Bireylerin, var olan yeterliklerinin en üst düzeyde geliştirilerek sosyal yaşama etkin katılımının artırılmasının temel yolu eğitimdir.
Özel eğitime ihtiyacı olan tüm bireylerde olduğu gibi yaygın gelişimsel bozukluğu (YGB) olan bireylerde de eğitim ve ev ortamları uygun şekilde yapılandırıldığında, işlevsel eğitim Programları geliştirildiğinde, öğretim süreci bireysellik esasına göre hazırlandığında, bağımsız yaşam becerilerinin edinilmesi ve toplumsal entegrasyon bağlamında önemli ilerlemeler kaydedilmektedir.

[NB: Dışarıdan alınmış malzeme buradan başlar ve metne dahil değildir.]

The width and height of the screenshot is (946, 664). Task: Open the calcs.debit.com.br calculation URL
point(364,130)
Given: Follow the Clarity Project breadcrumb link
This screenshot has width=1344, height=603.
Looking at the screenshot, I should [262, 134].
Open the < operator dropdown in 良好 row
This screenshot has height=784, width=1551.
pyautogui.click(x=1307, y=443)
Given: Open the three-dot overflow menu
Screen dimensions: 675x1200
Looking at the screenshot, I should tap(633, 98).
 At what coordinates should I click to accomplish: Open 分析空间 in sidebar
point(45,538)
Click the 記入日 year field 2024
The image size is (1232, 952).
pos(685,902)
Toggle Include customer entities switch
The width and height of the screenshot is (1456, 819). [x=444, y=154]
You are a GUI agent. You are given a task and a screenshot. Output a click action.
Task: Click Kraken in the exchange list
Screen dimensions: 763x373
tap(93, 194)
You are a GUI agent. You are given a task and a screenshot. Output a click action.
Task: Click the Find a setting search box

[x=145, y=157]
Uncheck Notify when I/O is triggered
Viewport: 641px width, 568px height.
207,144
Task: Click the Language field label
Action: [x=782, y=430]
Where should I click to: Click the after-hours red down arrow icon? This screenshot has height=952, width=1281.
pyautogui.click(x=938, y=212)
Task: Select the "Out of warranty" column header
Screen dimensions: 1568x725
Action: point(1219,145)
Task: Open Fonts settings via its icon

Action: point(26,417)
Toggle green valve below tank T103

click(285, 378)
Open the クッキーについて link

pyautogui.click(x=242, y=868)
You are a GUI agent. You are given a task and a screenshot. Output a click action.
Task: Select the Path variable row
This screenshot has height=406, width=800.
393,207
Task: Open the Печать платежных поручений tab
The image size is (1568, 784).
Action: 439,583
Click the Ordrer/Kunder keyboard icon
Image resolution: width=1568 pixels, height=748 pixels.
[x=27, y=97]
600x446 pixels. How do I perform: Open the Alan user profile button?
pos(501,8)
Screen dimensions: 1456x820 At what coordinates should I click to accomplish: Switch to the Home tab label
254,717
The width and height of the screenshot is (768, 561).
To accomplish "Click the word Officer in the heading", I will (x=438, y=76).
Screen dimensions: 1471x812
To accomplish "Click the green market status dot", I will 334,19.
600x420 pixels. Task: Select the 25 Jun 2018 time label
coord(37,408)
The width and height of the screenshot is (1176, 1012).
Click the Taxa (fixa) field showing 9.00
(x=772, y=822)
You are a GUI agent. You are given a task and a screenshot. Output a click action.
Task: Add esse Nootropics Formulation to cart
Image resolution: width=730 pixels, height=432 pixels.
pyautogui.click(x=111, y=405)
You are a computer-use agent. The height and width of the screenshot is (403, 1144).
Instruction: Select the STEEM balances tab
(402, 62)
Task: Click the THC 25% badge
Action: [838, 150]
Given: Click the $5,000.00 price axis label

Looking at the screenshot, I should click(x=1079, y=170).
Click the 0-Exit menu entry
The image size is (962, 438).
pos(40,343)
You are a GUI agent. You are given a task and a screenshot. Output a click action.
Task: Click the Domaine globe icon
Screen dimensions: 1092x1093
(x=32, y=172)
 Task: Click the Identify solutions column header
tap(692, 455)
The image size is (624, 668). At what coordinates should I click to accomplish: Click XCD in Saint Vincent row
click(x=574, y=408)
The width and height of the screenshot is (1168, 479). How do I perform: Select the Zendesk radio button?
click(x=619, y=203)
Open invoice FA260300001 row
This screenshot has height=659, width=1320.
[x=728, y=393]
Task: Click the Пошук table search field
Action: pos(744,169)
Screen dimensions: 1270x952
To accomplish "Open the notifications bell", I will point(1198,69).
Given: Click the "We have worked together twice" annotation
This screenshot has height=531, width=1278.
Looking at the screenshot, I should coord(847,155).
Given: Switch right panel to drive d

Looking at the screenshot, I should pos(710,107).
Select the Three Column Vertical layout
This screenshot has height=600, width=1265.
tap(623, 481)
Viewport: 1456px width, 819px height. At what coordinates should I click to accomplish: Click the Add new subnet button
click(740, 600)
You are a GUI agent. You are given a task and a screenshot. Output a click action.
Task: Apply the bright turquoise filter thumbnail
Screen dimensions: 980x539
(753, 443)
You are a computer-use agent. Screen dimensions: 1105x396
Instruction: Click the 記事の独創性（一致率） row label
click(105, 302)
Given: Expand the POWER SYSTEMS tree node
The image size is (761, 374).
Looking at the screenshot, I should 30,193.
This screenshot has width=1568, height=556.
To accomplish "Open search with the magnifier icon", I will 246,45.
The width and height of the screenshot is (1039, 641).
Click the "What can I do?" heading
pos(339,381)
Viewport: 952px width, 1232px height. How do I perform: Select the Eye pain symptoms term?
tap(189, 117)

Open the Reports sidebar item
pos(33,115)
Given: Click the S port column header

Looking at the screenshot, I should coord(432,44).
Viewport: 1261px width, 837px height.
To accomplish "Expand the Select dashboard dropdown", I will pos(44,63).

Yaygın gelişimsel bozukluğu olan bireylerin bağımsız yaşam becerilerini geliştirmeleri, davranış problemlerinin azaltılarak gereksinimleri olan beceriler kazanabilmeleri, uygun eğitim Programlarıyla Bütünleştirilmiş, yapılandırılmış ve zenginleştirilmiş öğretim ortam erken yaştan itibaren sağlanmasıyla doğrudan ilişkilidir. yaygın gelişimsel bozukluk gösteren bireylerin, Tanı aldıkları ilk andan itibaren destek eğitim Programlarına alınarak gelişimlerinin desteklenmeleri gerekmektedir. Bireyin örgün eğitime dahil olduktan sonra da düzeyine/tanısına uygun destek eğitim Programlarına katılması, gelişiminin en üst düzeyde desteklenmesini sağlayacaktır.
Yaygın gelişimsel bozukluklar (YGB), sosyalleşme ve iletişim gibi çoklu temel fonksiyonların gelişmesinde gecikmeleri de içeren bir spektrum bozukluğudur. Bu grupta yer alan en çok bilinen yaygın gelişimsel bozukluk otizmdir. Bu yelpazede yer alan diğer bozukluklar, Rett Sendromu, çocukluğun Dezintegratif bozukluğu, Asperger Sendromu ve Başka türlü Adlandırılamayan Bozukluk (Atipik Otizm)’tur.
YGB’li bireylerin erken çocukluk döneminden başlayarak yetişkinlik dönemindeki iş ve mesleki eğitim Programları da dahil olmak üzere yaşam boyu süren kaliteli ve nitelikli bir Özel eğitim hizmeti almaları, bozukluğun türüne, derecesine, bireyin yaşına ve özelliklerine, ihtiyaçlarına göre işlevsel olarak planlanmış eğitim Programlarının sayısının artırılması, çeşitlendirilmesi ile mümkün olabilmektedir.